Vedere questa donna di bassa statura, tracagnotta, bionda e vestita di verde mi dava una sensazione surreale, come se stessi guardando un cartone animato o un film di genere fantasy, come Il signore degli Anelli o Harry Potter.
Poi il governo Fascetta Nera mise in campo Piantedosi, che è il ministro dell’Interno e come tale deve interessarsi di qualsiasi cosa accada all’interno, appunto, il quale mi pare che disse qualche cosa che per fortuna tutti quanti abbiamo dimenticato, perché le cose che ha detto che di lui si ricordano non sono edificanti.
Dal momento che erano franate strade, crollati ponti e distrutte case, ci si aspettava l’intervento del ministro alle Infrastrutture, ma disgraziatamente si trovava in quel momento alle Sagra del Prosciutto di Norcia e non poteva certo lasciare.

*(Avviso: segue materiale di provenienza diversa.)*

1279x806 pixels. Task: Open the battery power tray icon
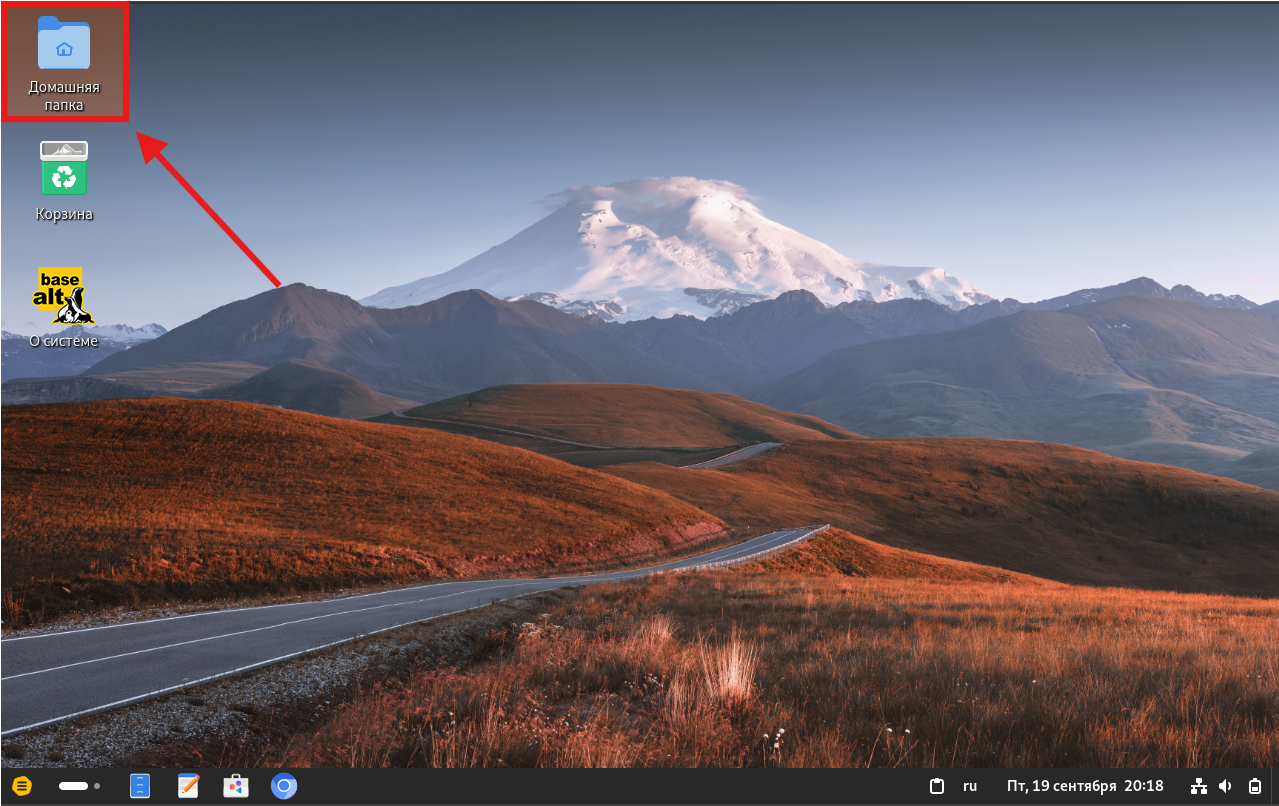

Mentre invece il viceministro alle Infrastrutture Bignami, dopo aver indossato la sua prediletta divisa da SS, ci tenne a dire agli emiliani che essendo tutti comunisti non avrebbero visto un fiorino (magna Romagna, che l’erba cresce!).
Mentre Musumeci, ministro per la Protezione civile e per le Politiche del Mare dell’Acqua e dell’Aria, che già parecchio bene aveva fatto mentre era Presidente della regione Sicilia e ora era stato deciso che avrebbe fatto altrettanto bene in Romagna (un po’ per uno, a chi tocca nun se ‘ngrugna), giurava e spergiurava che lui le svanziche agli emiliani gliele aveva date, erano essi loro che non si sapeva come le avevano spese.

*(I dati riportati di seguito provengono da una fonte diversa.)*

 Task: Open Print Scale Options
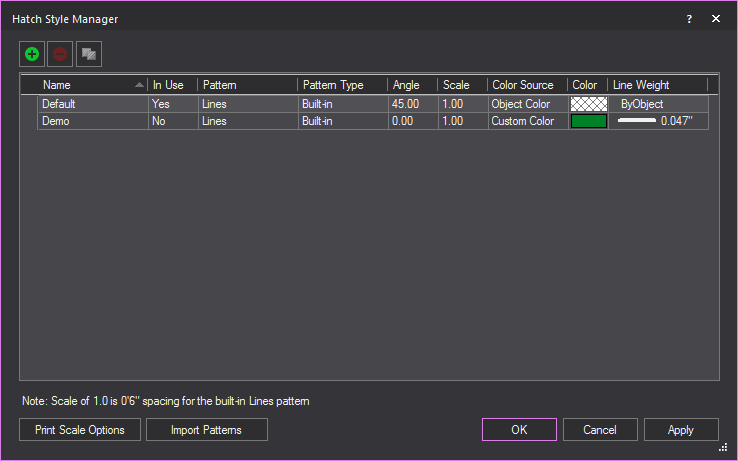tap(79, 430)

Poi c’erano i sindaci, gli Enti Locali, il presidente della regione Bonaccini, coinvolti per forza visto che erano parte lesa; e per ultimo venne il generale Figliuolo, già Commissario Straordinario per l’attuazione e il coordinamento delle misure occorrenti per il contenimento e contrasto dell’emergenza epidemiologica COVID - 19, divenne commissario straordinario per la ricostruzione in Emilia Romagna, Marche e Toscana a seguito dell’alluvione che aveva colpito quei territori, perché era una persona “straordinaria”.
Infine, Irene Priolo, vicepresidente della Regione Emilia Romagna, diventa commissario per la nuova emergenza alluvionale in regione del settembre 2024 (pure il vice nominano, tutto pur di non nominare Bonaccini).
Mancano solo l’esorcista, lo stregone e il danzatore al contrario, che invece di chiamare la pioggia la fa cessare, poi ci sono tutti; non male per un governo sovranista che auspica un uomo solo al comando.
In genere quando si nominano molte persone è per rendere impossibile rintracciare il colpevole dell’insuccesso e quando si fanno commissioni è per buttare addosso a qualcuno la croce del sospetto o per creare tanta di quella polvere che su quell’affare non ci si capirà mai più niente.